Screenshot grounding data:
-- -- --

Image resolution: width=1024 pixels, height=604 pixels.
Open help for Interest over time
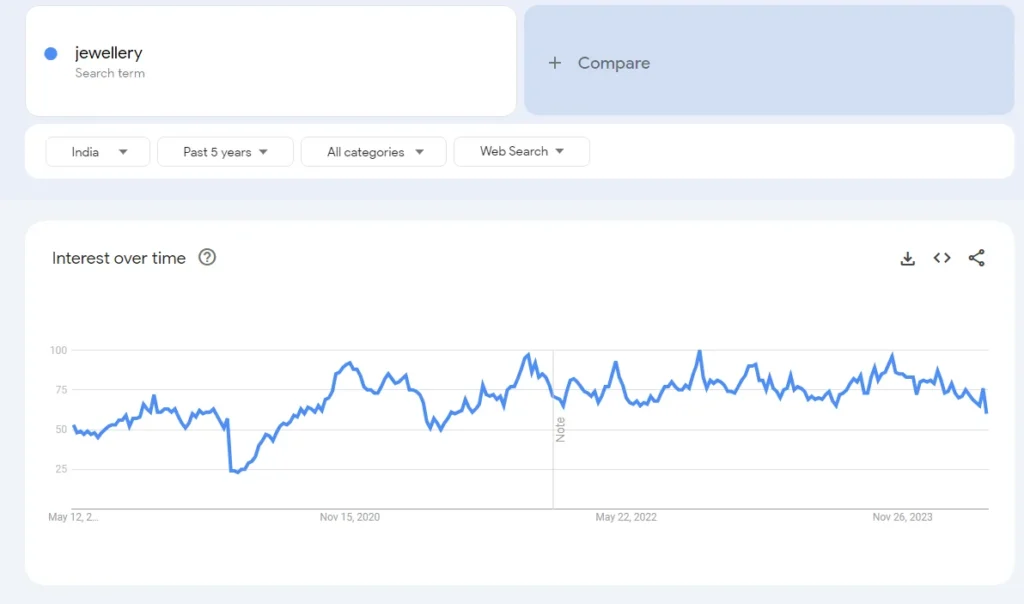(x=207, y=258)
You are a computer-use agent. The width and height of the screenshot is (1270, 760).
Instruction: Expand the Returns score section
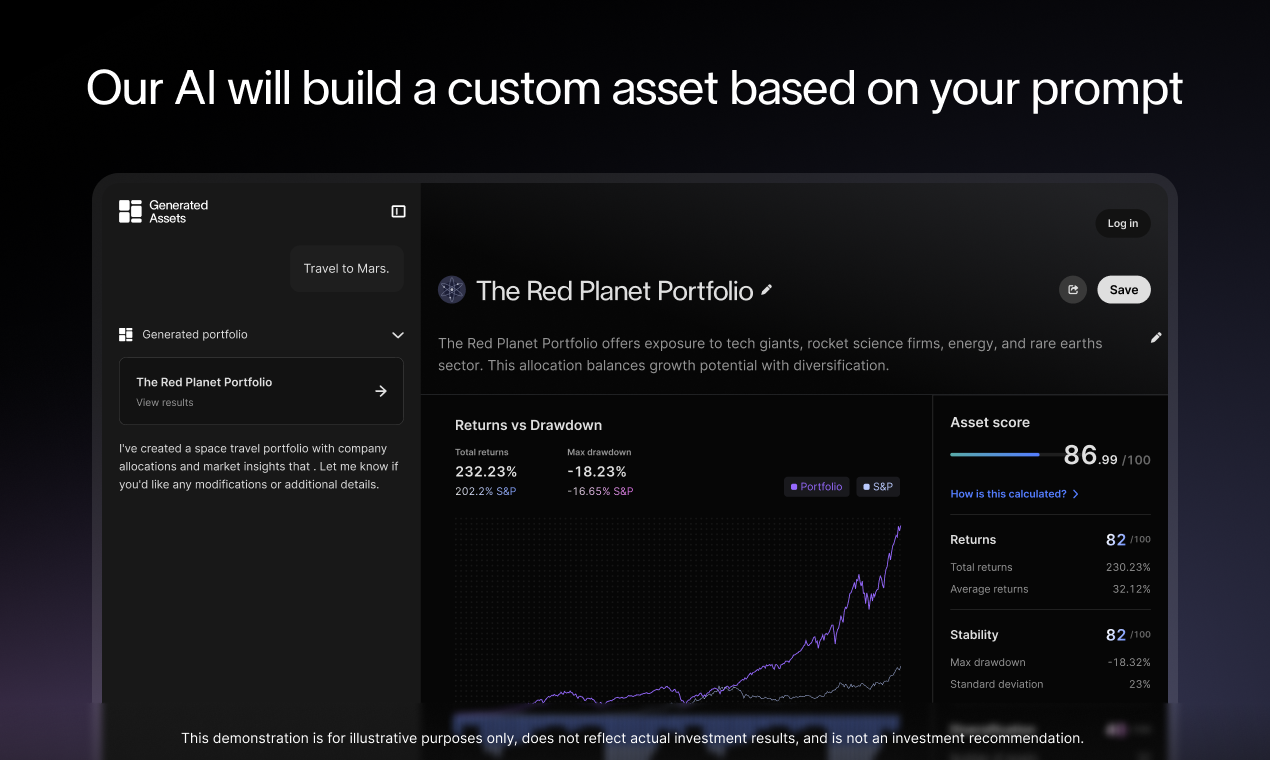[x=1050, y=540]
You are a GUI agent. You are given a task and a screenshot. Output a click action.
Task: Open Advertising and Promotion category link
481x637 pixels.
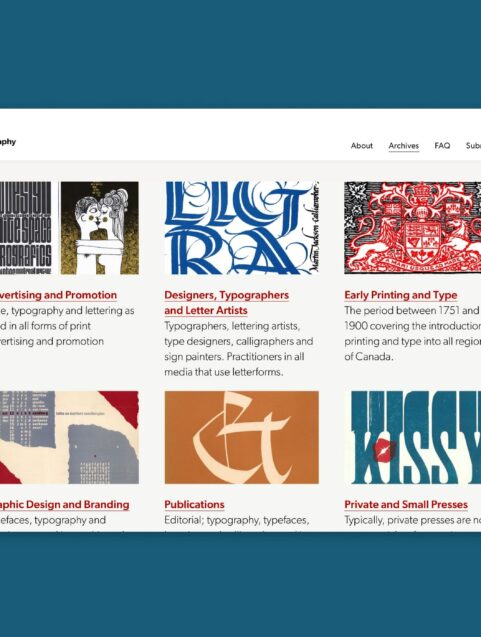coord(58,295)
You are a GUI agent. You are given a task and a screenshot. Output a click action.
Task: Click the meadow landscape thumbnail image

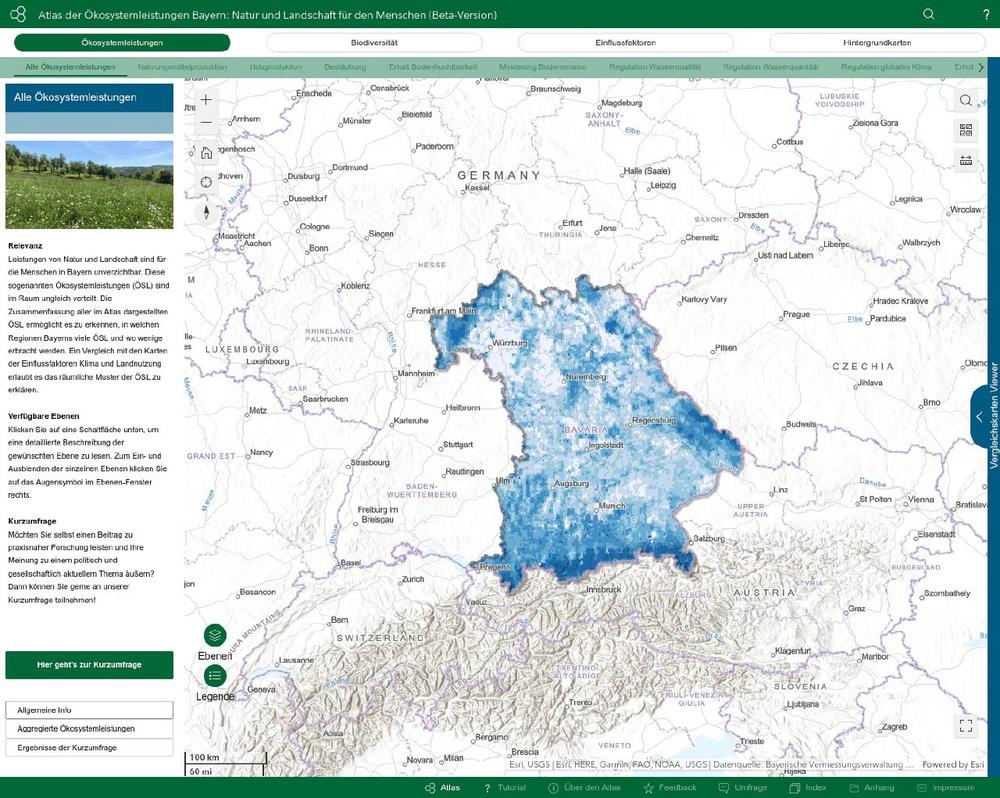89,185
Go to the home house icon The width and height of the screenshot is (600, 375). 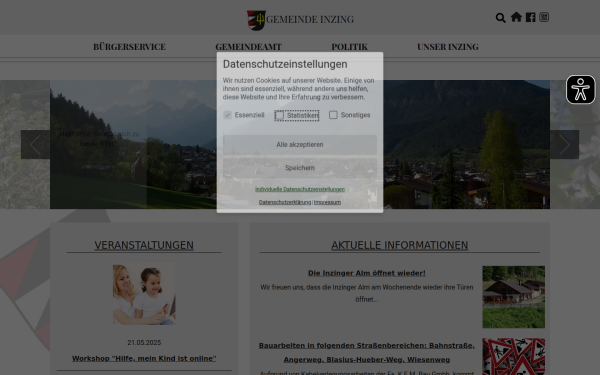click(x=516, y=17)
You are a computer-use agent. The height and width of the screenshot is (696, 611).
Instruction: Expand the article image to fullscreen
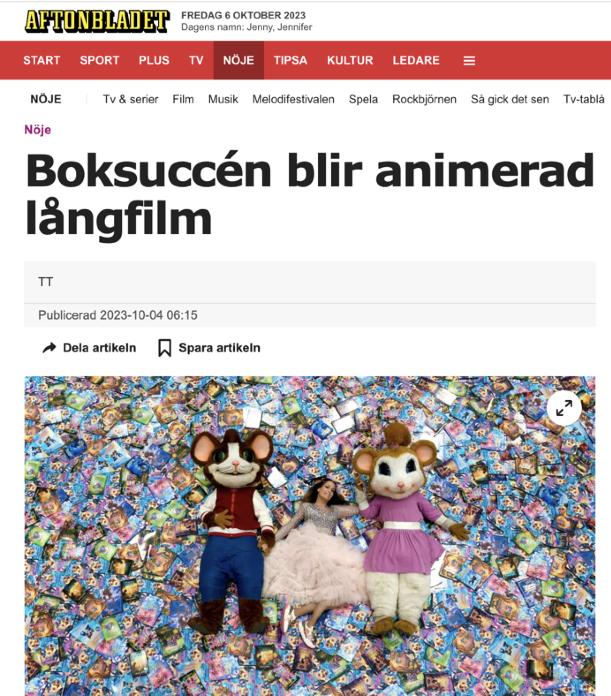coord(564,408)
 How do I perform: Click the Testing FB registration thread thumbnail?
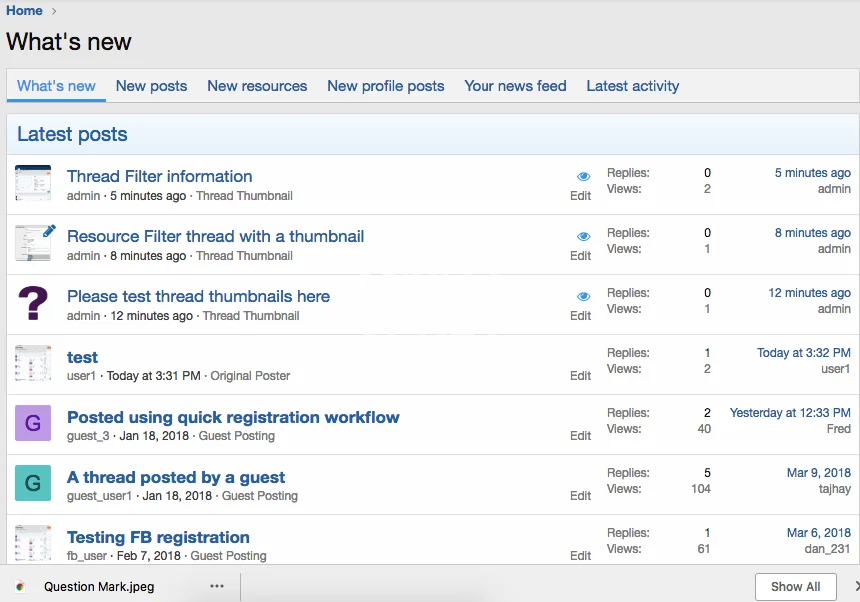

-- -- --

**PROBLEM REQUIREMENTS:** Take the lines above from the top of the records through the one with "Task: Open Advertising" and repeat them exactly, without any pictures.

**TASK SOLUTION:**
Image resolution: width=1024 pixels, height=604 pixels.
Open help for Interest over time
(x=207, y=258)
You are a computer-use agent. The width and height of the screenshot is (1270, 760).
Instruction: Expand the Returns score section
[x=1050, y=540]
You are a GUI agent. You are given a task and a screenshot. Output a click action.
Task: Open Advertising and Promotion category link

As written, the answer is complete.